Probably not. There is no credible scientific disagreement over whether global warming is real, whether human activity is the main cause, and whether the potential repercussions are so dangerous and profound that immediate action is warranted. Atmospheric CO2 levels are the highest they have been at any time in the past 650,000 years, by a long shot (at least 30 per cent higher), and this ‘off the chart’ period correlates nicely to the post-industrial world; recently the hottest world on record.

Debate does exist over the exact extent of potential consequences, however.

It is the media that grants global warming’s denial lobby the oxygen of publicity. Although there is no peer-reviewed scientific disagreement on basic global warming science, about half of all articles published in the popular press give the impression that uncertainty is rife between climate scientists. It is the press’s default position, giving equal weight to both sides of an argument even when no such underlying parity exists. A balanced view on this issue is, clearly, unbalanced.

DOWN UNDER

In 2004, Australia’s greenhouse emissions totalled 565 million tonnes of CO2 equivalent, according to the federal Department of Environment and Heritage. Passenger cars emitted 42 million tonnes. Although this sounds like a lot, Australia contributes just 1.1 per cent to the world’s greenhouse emissions total. The big players are the US (30.3 per cent), Europe (27.7 per cent), Russia (13.7 per cent) and Southeast Asia, China and India (12.2 per cent).

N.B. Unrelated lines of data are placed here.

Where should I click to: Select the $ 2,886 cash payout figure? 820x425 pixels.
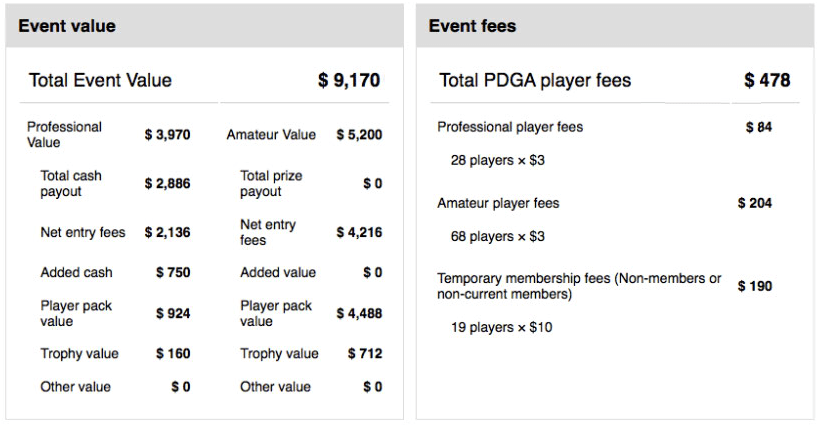167,184
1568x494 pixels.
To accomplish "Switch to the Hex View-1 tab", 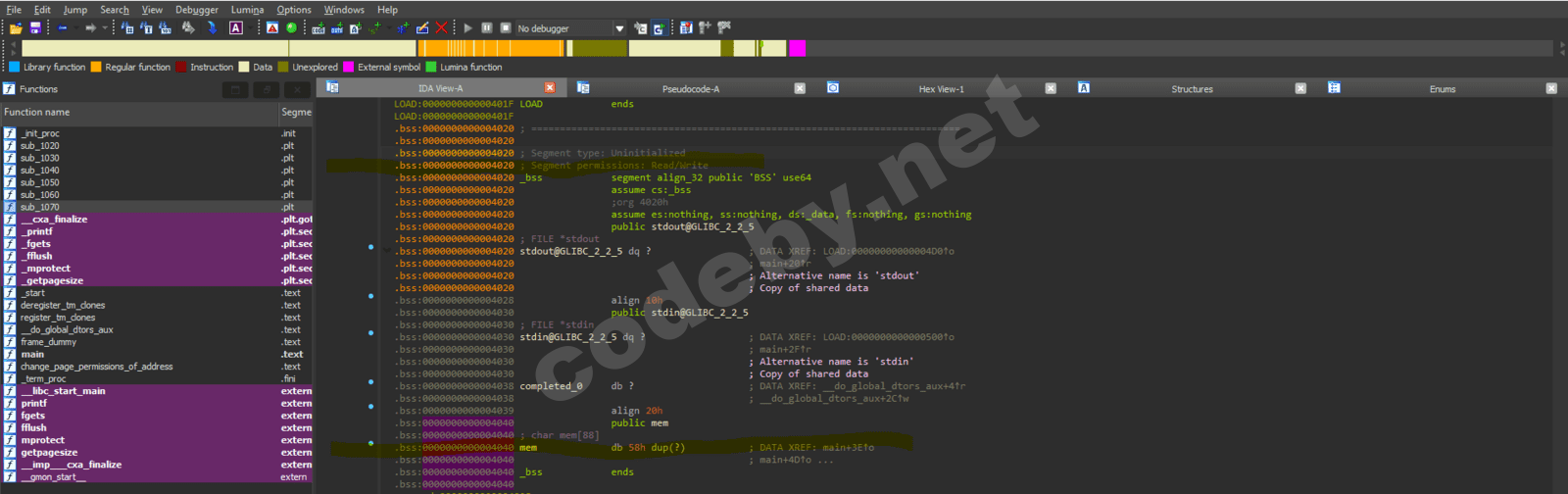I will (x=940, y=89).
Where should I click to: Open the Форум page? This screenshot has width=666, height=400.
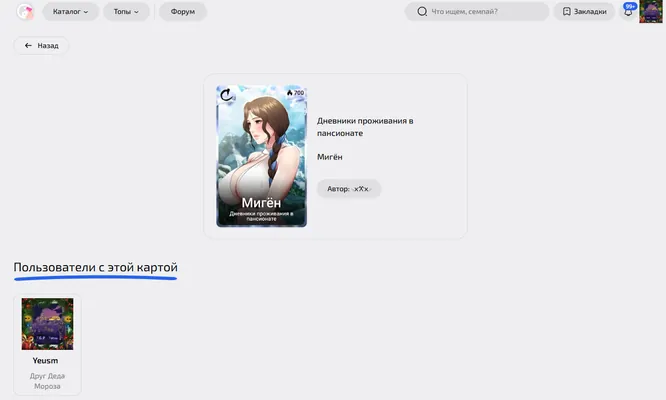[x=183, y=11]
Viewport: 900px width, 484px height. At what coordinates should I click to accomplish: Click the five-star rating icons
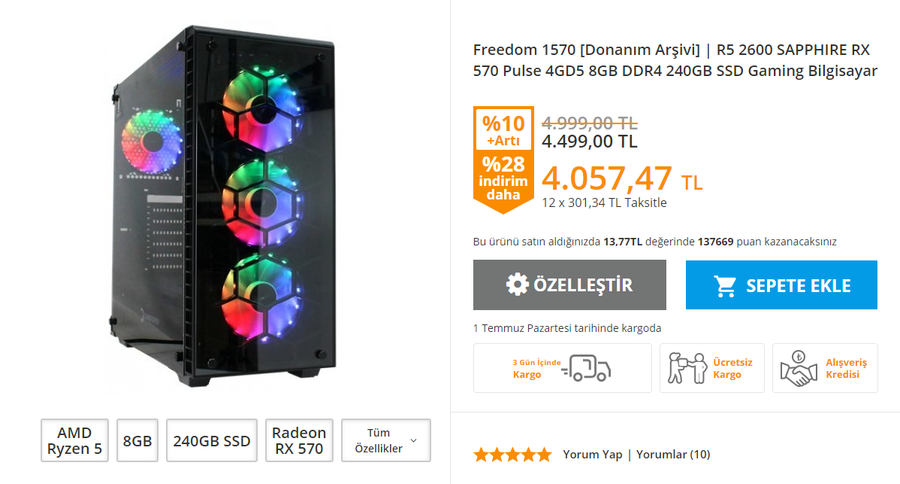coord(512,455)
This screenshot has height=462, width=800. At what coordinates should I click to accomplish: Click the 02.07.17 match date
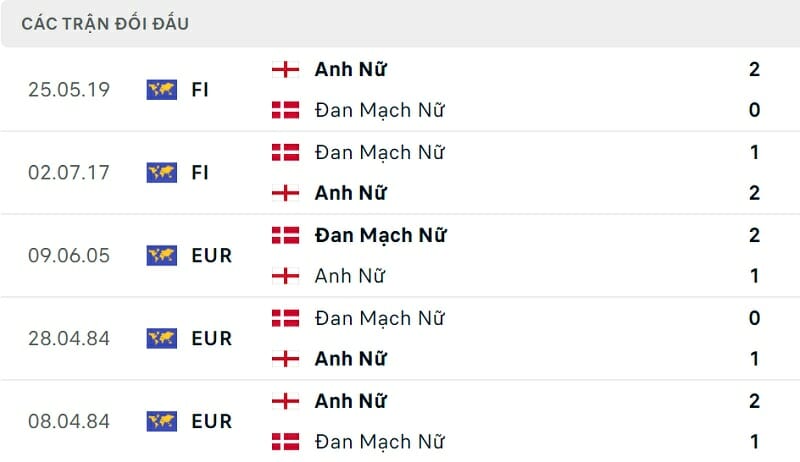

A total of 169 developed nations have ratified the Kyoto Treaty, which aims to stabilise manmade greenhouse emissions at a level that prevents dangerous interference with the climate system. Only two developed nations have not: Australia and its big CO2-emitting brother the United States.

CO2: IT’S A GAS

How much CO2 is in air? About 380 parts per million (ppm). Look at it like this. Take a one-metre cube of air, which is 1000 litres, then extract one stubby’s worth. (The level doesn’t go down much.) That’s the approximate proportion of CO2 currently present in the atmosphere, and what all the fuss is about. In the past 650,000 years, CO2 levels have been below 300ppm, but they will go above 600ppm (totally of the chart, in other words) in the next few decades unless dramatic changes are made. If the scientists are right, the consequences of that are potentially horrific – global depression, food and water crises, war, refugees, plague, sea level rise, large-scale habitat destruction, plus amplifying and irreversible warming – just like the Apocalypse from Revelation, only real.

We look back 400 years and sneer at those who believed the earth was the centre of everything. Will those who succeed us – if anyone does – look back with equal derision over how we saw it coming and just kept on burning regardless? It makes being stuck in peak hour traffic seem even more pointless an undertaking, doesn’t it?